:: Exercise inputs

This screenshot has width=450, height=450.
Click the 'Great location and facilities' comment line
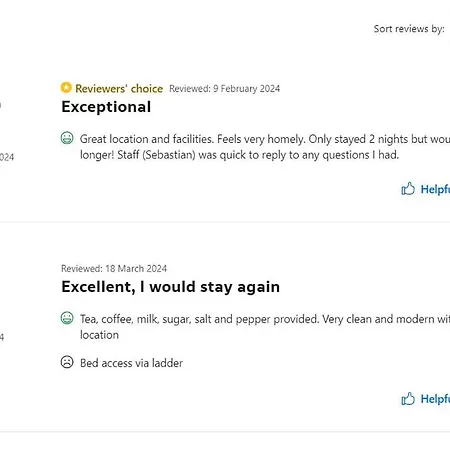coord(265,139)
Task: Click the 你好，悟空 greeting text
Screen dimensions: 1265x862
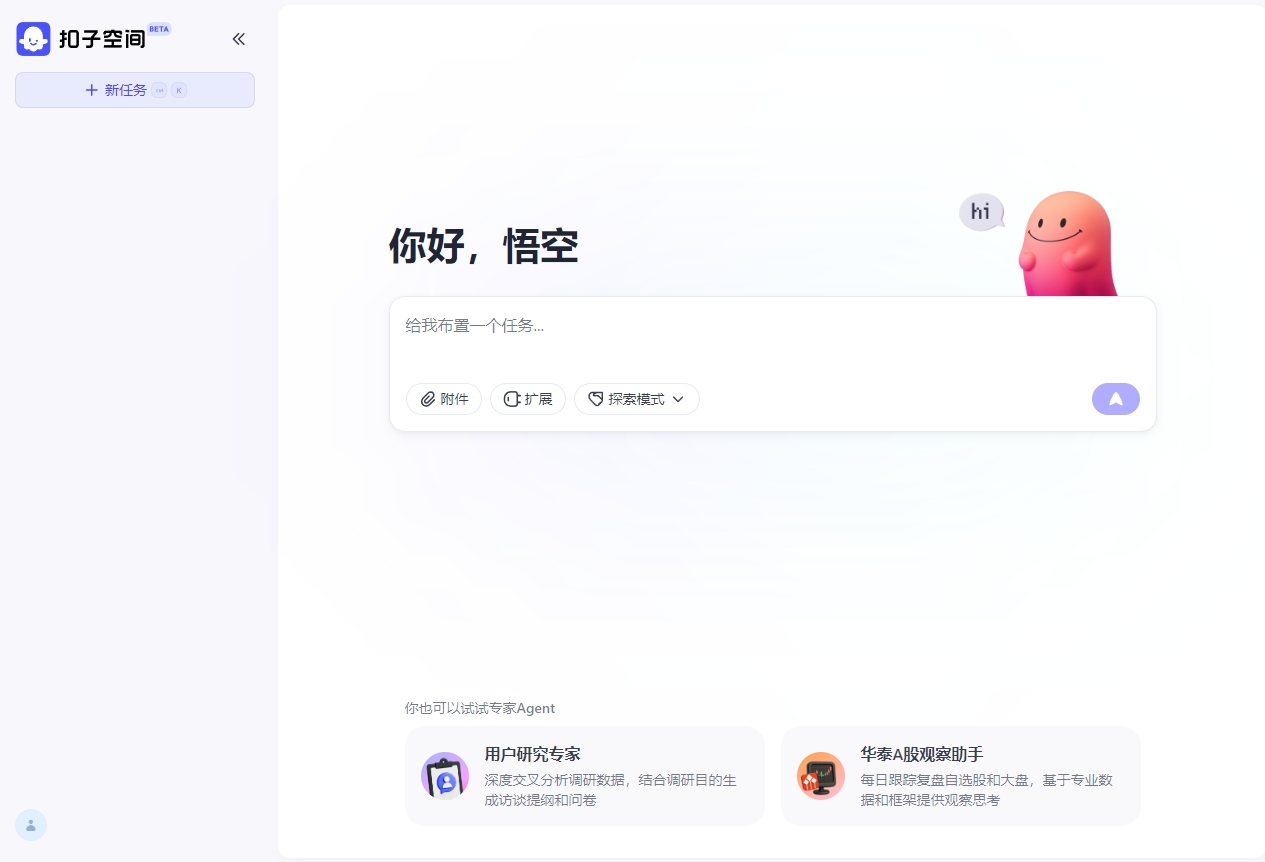Action: pos(483,246)
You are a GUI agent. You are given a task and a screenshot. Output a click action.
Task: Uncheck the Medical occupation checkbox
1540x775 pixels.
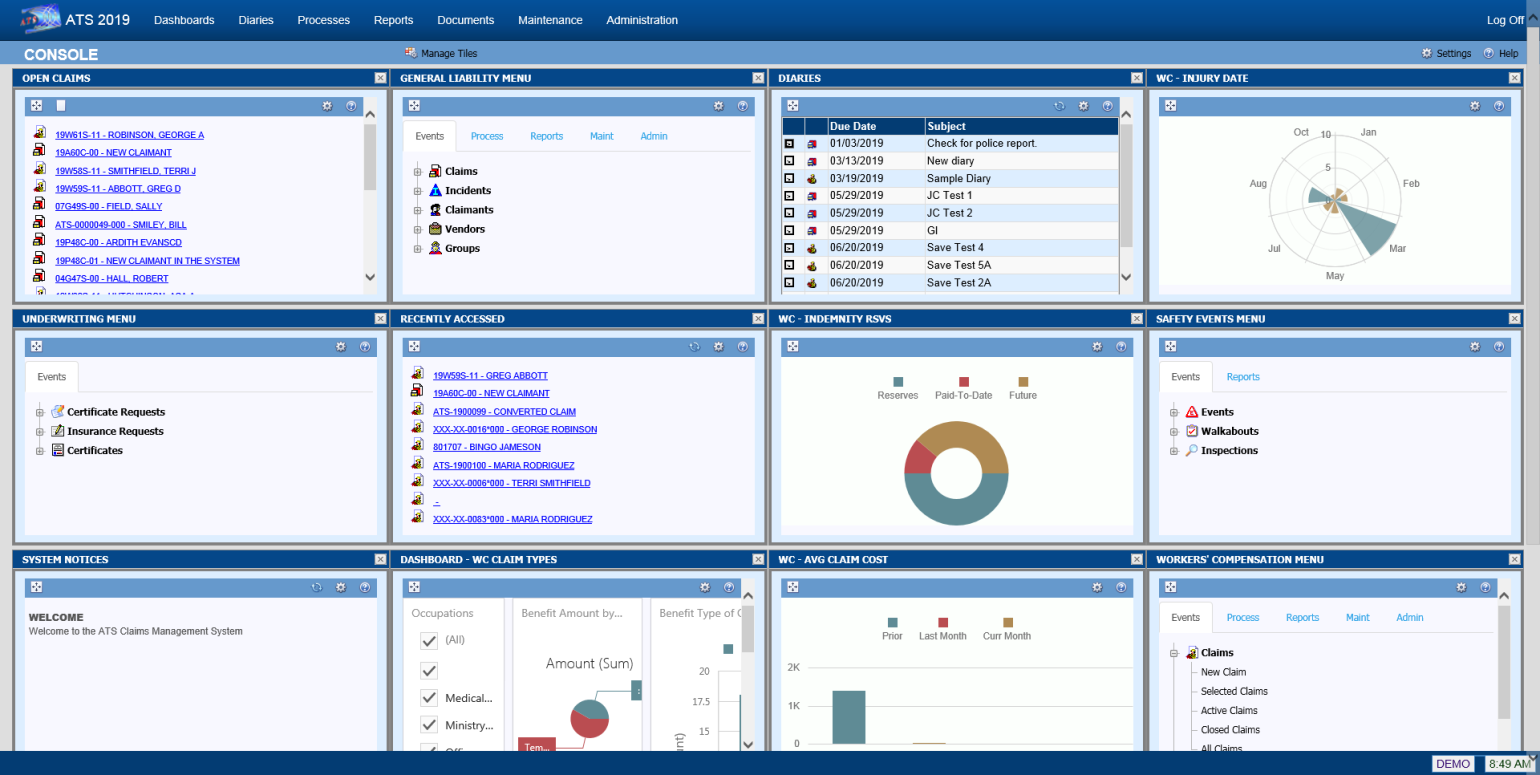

::::

◆ Exercise aim ◆
Please reproduce each entry exactly as given and omit the pictures.

◆ Your solution ◆
This screenshot has width=450, height=450.
Click the 'Great location and facilities' comment line
coord(265,139)
Task: Click the 你好，悟空 greeting text
Screen dimensions: 1265x862
Action: pos(483,246)
You are a GUI agent. You are given a task and a screenshot. Output a click action.
Task: Uncheck the Medical occupation checkbox
1540x775 pixels.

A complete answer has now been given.